Chapter 3
Perpetuating Tradition: The National
Parks under Stephen T. Mather, 1916-1929
In the administration of the parks the
greatest good to the greatest number is always the most important factor
determining the policy of the Service.STEPHEN T. MATHER
In September 1916 Joseph Grinnell, head of the University of
California's Museum of Vertebrate Zoology in Berkeley, coauthored an
article in Science magazine entitled "Animal Life as an Asset of
National Parks." A close observer of the parks (particularly Yosemite),
Grinnell, along with his co-author, Tracy I. Storer, also at the
University of California, reflected on the various uses of the parks,
from recreation to "retaining the original balance in plant and animal
life." Regarding their concern for nature, they warned that "without a
scientific investigation" of national park wildlife, "no thorough
understanding of the conditions or of the practical problems they
involve is possible." They also predicted that, with settlement of the
country causing alterations to nature, the national parks would
"probably be the only areas remaining unspoiled for scientific study."

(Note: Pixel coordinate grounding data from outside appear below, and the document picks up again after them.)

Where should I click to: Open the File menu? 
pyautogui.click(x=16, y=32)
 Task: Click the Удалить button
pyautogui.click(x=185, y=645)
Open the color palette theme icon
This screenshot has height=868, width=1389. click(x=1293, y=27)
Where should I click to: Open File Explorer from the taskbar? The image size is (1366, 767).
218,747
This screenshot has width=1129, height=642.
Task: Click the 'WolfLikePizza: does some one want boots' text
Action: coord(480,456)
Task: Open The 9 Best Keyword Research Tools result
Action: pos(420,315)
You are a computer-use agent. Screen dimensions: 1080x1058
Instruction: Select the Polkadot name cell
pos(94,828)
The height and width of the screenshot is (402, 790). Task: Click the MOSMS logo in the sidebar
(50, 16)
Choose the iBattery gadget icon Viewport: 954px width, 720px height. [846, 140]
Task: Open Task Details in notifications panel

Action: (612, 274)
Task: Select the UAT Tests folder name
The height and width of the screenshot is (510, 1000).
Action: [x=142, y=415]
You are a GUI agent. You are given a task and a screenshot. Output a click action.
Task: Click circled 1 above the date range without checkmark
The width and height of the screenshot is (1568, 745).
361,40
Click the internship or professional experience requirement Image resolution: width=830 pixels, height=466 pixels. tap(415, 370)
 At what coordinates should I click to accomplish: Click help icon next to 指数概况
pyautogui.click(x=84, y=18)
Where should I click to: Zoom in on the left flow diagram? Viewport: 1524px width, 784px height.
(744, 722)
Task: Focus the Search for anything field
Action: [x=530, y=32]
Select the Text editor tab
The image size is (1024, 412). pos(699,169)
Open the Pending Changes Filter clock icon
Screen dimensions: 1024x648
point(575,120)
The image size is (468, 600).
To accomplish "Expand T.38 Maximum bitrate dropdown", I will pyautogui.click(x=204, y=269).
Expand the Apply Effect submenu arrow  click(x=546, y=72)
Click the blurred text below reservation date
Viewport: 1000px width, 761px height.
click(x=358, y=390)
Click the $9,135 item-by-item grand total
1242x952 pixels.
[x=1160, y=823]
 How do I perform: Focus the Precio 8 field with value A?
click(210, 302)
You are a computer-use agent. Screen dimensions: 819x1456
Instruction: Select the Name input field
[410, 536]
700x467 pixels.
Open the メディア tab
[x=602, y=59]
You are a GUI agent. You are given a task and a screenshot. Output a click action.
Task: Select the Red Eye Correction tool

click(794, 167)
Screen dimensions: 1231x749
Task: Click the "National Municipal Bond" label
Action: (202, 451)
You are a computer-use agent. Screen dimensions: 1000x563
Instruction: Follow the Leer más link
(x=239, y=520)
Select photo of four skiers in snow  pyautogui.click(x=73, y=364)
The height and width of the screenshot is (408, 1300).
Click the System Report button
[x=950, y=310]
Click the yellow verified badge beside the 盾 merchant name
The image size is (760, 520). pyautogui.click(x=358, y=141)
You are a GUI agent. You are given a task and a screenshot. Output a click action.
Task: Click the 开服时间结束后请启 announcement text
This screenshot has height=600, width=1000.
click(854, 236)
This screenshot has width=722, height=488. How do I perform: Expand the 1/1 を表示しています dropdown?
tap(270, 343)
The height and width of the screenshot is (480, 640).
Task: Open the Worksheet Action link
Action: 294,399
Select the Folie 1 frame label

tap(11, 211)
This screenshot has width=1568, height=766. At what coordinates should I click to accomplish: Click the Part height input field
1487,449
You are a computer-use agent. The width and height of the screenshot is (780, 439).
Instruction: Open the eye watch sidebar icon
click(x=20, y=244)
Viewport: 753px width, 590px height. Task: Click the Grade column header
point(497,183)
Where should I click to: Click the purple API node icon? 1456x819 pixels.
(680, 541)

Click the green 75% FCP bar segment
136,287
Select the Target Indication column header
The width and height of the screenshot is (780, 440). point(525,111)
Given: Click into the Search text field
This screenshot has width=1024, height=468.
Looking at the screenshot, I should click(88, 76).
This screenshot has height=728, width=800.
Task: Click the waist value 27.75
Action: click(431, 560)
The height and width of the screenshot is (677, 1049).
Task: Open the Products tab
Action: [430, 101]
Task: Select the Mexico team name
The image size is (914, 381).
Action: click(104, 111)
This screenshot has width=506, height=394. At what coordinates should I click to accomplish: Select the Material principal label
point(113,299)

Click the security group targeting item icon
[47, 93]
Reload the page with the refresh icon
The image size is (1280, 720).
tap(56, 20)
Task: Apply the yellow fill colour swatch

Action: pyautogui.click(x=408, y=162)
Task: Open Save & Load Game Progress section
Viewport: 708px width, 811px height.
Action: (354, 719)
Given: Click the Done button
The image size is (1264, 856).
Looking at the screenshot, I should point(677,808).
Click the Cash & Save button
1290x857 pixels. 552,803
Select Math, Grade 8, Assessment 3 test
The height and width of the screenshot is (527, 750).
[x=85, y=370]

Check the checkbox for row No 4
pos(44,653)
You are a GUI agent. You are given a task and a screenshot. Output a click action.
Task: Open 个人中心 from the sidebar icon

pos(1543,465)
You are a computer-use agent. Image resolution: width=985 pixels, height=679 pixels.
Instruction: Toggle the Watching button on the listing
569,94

[1] This article, published less than a month
after passage of the National Park Service Act, sounded an early
cautionary note that national park management should have firm
scientific footing.
Under Stephen Mather's direction from its founding until early 1929,
the Park Service ignored Grinnell and Storer's counsel. In November
1928, shortly before the ailing Mather resigned as first director of the
Service, his soon-to-be successor, Horace Albright, wrote him about
possible new positions for forest, fish, and wildlife management. After
more than a decade of enthusiastic development of the national parks for
tourism, Albright stated that it was "highly essential" to begin hiring
staff in "other than... landscape architecture and engineering, both of
which have been pretty well provided for." Influenced by an emerging
interest in science within Park Service ranks, he urged that the bureau
not set itself up for charges of having provided "thousands for
engineering of one kind or another and hardly one cent for experts to
look after our fish resources, wild life and forests." [2]
Indeed, the Park Service had continued the management practices of
its military and civilian predecessors. Rather than altering the
direction of park management, the Organic Act's immediate outcome had
been administrative and political gains for the national park system.
The act consolidated park management, enabling it to focus on the needs
of the entire system and giving it a voice with which to promote the
national park idea to Congress and the public. National park leadership
was elevated to a fully visible and aggressive new bureau within the
Department of the Interior, and was backed by leading proponents of
outdoor recreation, tourism, and landscape preservation. The fact that
by the time Mather resigned he had become an institutional hero within
the Service and commanded respect in broader conservation circles
suggests that his persistent expansionist and developmental policies met
with widespread approval.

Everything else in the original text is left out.